You could use a tuple as your aggregator. Something like this maybe?
min_value, max_value = reduce(lambda a, b:
(a[0] if a[0].value < b.value else b, a[1] if a[1].value > b.value else b),
x,
(x[0], x[1]))
The output should be a tuple where the first is the minimum and the second the maximum.

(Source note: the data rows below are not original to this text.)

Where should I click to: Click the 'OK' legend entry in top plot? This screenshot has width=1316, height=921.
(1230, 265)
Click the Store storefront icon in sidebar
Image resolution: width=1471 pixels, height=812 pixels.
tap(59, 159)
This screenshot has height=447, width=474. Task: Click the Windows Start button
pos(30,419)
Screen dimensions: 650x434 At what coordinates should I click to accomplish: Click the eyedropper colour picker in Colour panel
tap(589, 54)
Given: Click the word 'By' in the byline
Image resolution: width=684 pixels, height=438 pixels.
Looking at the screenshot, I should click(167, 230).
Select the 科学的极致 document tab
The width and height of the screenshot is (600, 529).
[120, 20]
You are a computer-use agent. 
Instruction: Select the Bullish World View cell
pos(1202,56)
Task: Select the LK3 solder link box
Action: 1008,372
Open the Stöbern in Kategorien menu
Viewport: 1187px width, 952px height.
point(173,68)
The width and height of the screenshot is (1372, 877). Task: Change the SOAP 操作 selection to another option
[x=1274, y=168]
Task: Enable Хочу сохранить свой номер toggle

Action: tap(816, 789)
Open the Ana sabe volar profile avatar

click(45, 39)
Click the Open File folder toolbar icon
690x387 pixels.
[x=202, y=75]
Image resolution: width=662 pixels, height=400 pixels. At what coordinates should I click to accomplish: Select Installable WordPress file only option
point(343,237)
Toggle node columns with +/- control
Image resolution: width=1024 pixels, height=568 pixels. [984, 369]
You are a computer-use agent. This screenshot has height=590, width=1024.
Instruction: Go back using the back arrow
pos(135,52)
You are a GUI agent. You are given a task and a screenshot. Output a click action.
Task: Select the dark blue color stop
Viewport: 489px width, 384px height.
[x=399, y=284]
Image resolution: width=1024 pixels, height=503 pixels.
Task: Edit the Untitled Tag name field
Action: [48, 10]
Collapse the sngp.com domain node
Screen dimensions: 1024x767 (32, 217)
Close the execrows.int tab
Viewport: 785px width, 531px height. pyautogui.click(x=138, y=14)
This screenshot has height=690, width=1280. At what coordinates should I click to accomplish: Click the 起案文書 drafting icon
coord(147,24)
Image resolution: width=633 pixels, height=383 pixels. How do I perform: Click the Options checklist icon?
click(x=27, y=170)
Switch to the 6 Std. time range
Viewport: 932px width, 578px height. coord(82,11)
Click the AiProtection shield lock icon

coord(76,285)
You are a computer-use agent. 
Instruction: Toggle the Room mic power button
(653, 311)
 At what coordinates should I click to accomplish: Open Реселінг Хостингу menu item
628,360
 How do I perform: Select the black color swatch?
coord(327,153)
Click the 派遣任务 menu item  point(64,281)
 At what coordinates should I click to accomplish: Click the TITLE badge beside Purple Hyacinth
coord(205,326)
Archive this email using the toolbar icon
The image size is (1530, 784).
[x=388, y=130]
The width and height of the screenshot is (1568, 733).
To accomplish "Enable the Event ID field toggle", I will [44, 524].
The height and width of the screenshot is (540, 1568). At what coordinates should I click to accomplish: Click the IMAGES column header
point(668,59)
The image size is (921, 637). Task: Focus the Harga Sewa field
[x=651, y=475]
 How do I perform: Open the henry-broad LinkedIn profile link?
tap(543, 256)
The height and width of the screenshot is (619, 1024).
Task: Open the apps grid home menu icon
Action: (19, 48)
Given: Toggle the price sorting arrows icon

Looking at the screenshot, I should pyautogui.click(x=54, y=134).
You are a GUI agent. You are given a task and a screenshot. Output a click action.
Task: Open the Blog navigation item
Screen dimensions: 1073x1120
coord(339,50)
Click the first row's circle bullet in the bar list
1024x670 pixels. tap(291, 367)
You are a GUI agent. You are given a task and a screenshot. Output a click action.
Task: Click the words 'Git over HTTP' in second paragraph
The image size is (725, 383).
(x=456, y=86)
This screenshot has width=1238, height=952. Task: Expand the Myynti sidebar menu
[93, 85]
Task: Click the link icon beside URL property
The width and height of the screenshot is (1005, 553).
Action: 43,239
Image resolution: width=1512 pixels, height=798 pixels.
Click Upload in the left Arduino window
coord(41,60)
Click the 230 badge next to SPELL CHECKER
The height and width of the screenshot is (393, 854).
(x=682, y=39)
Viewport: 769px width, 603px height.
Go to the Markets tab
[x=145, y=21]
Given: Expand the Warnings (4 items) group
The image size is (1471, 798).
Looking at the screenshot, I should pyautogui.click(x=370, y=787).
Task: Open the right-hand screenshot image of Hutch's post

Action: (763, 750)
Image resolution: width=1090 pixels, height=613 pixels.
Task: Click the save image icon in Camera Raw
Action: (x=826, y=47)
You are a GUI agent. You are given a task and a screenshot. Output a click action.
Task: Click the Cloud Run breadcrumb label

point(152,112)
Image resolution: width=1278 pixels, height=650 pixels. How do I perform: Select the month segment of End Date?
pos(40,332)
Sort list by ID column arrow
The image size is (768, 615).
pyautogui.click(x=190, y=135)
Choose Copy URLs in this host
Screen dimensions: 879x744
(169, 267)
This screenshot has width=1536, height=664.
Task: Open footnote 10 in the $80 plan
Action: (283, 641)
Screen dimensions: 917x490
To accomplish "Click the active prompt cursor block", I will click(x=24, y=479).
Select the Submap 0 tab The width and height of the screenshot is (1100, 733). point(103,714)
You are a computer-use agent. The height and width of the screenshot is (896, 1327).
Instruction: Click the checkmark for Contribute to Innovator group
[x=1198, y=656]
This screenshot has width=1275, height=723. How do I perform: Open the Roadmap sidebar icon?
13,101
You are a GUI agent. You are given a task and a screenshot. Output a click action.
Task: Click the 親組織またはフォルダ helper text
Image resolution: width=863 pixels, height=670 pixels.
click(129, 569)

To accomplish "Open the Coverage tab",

Example in the REPL, demonstrating that the objects requested are returned, and that the values are correct:
>>> class Foo:
... def __init__(self,value): self.value = value
...
>>> ls = [Foo(1), Foo(2), Foo(3)]
>>> min_value, max_value = reduce(lambda a, b: (a[0] if a[0].value < b.value else b, a[1] if a[1].value > b.value else b), ls, (ls[0], ls[1]))
>>> min_value
<__main__.Foo object at 0x10bd20940>
>>> min_value.value
1
>>> max_value.value
3
For what it's worth, though, I think it's a little clearer if you use a helper function. In this way it's easier to think cleanly about what your accumulator is (your Tuple) and how you're doing the comparison and using reduce().
from typing import Tuple
from functools import reduce
class Foo:
def __init__(self, value): self.value = value
def __repr__(self):
return f"{self.value}"
def min_max(accumulator: Tuple[Foo, Foo], element: Foo) -> Tuple[Foo, Foo]:
minimum, maximum = accumulator
return (minimum if minimum.value < element.value else element,
maximum if maximum.value > element.value else element)
ls = [Foo(x) for x in range(0, 4)] # Or however you construct this list
minimum, maximum = reduce(min_max, ls, (ls[0], ls[0]))
print(f"{minimum=} {maximum=}")
Yielding:
minimum=0 maximum=3